Locate "You are a computer-use" in the data below, then output the line it is on and all following lines through the last, word for word. Skip any pictures.

*-*-*

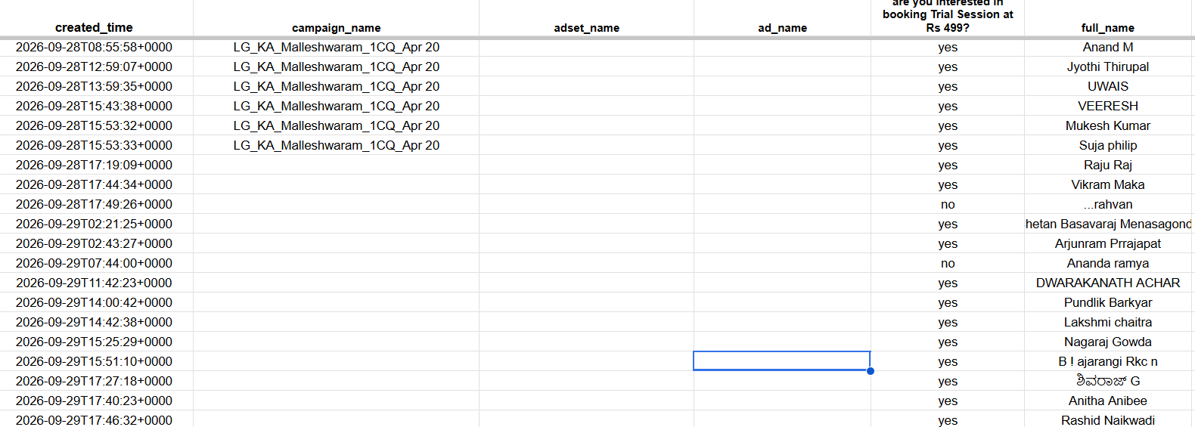Click the full_name header cell

pos(1108,27)
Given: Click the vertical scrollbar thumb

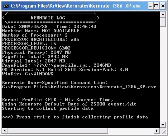Looking at the screenshot, I should coord(163,22).
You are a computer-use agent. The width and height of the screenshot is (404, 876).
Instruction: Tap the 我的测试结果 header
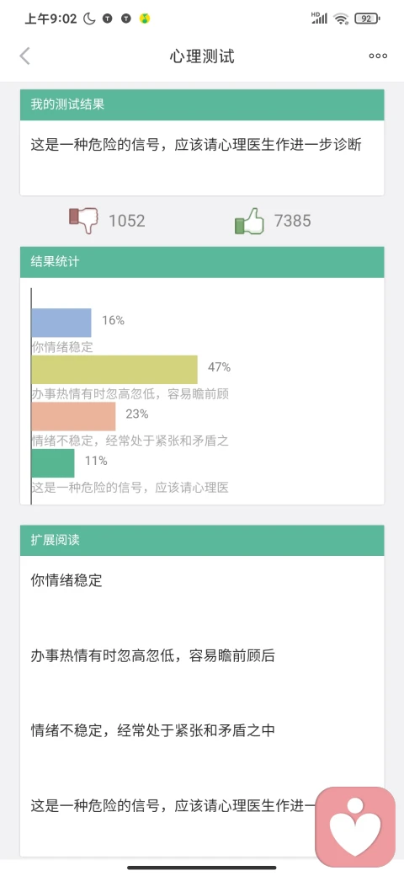pyautogui.click(x=202, y=104)
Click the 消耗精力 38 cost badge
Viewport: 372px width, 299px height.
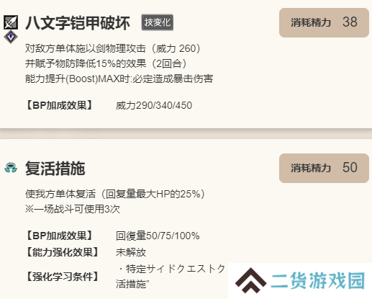[324, 22]
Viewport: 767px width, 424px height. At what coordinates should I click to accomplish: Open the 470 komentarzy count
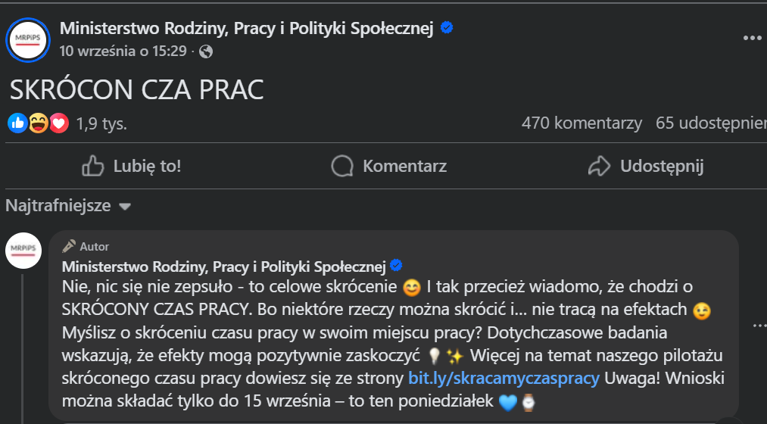(x=581, y=123)
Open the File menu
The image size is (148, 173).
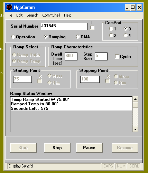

*-*-*

■ Result of this task ■
You are a computer-use agent. The width and height of the screenshot is (404, 876).
Instruction: Tap the 我的测试结果 header
pyautogui.click(x=202, y=104)
Click the 消耗精力 38 cost badge
Viewport: 372px width, 299px height.
[324, 22]
Viewport: 767px width, 424px height. At what coordinates should I click to accomplish: Open the 470 komentarzy count
(x=581, y=123)
Open the File menu
The image size is (148, 173).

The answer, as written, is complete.